Violência em Bagdá mata 27 iraquianos e 3 norte-americanos

Rebeldes iraquianos mataram três soldados norte-americanos neste domingo na área de Bagdá e dispararam morteiros perto da sede do Ministério da Defesa, no centro da capital. No total, 27 iraquianos foram mortos em incidentes violentos neste domingo, dia marcado pelos primeiros esforços do primeiro-ministro nomeado, Jawad al-Maliki, para formar um gabinete de governo que satisfaça xiitas, sunitas e curdos. Os três soldados norte-americanos foram mortos com a explosão de uma bomba na zona noroeste de Bagdá. As baixas elevaram o número de soldados dos EUA mortos no Iraque neste mês para 61; desde o início da invasão, em março de 2003, 2.389 militares norte-americanos morreram no Iraque.

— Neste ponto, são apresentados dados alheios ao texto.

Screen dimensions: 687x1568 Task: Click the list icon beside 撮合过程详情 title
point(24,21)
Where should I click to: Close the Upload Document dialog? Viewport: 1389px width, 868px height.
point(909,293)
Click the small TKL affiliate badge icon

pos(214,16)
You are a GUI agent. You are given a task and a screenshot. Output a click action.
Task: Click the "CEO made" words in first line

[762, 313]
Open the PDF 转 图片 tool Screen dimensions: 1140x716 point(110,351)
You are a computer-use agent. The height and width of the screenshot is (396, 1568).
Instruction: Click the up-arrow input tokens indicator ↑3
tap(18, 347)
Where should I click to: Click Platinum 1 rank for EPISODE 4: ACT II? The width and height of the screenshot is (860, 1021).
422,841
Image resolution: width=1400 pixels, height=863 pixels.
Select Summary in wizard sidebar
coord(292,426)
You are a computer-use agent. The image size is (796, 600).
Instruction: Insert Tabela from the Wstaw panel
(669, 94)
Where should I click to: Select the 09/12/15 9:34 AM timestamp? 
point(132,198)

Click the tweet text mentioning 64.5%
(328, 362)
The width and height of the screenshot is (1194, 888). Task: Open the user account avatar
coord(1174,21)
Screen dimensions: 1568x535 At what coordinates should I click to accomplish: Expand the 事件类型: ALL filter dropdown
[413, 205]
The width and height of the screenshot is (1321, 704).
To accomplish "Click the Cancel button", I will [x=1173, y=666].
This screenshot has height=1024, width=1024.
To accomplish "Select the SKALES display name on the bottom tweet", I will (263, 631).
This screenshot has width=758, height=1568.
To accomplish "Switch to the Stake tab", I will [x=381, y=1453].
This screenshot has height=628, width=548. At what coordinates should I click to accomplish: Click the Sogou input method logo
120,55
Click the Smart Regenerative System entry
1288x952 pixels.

Segundo o tenente Maitham Abdul-Razzaq, da polícia iraquiana, os morteiros disparados perto da sede do Ministério da Defesa mataram sete pessoas. Na zona sul de Bagdá, outro morteiro atingiu uma casa, matando um homem e ferindo duas pessoas de sua família. Num bairro próximo, ocupantes de um carro mataram a tiros uma professora e um mecânico. No bairro sunita de Azamiyah, a polícia encontrou os corpos de seis xiitas amarrados e com sinais de terem sido torturados. Sobre o esforço de Al-Maliki para formar um gabinete, o embaixador dos EUA no Iraque, Zalmay Khalilzad, disse que o próximo governo iraquiano terá que desmobilizar as milícias sectárias e integrá-las às Forças Armadas do país. Para ele, essas milícias são "a infra-estrutura para uma guerra civil". Durante entrevista coletiva que concedeu ao lado do presidente do Iraque, Jalal Talabani, Khalilzad reafirmou seu pedido para que o novo governo seja formado rapidamente e com ministros "competentes".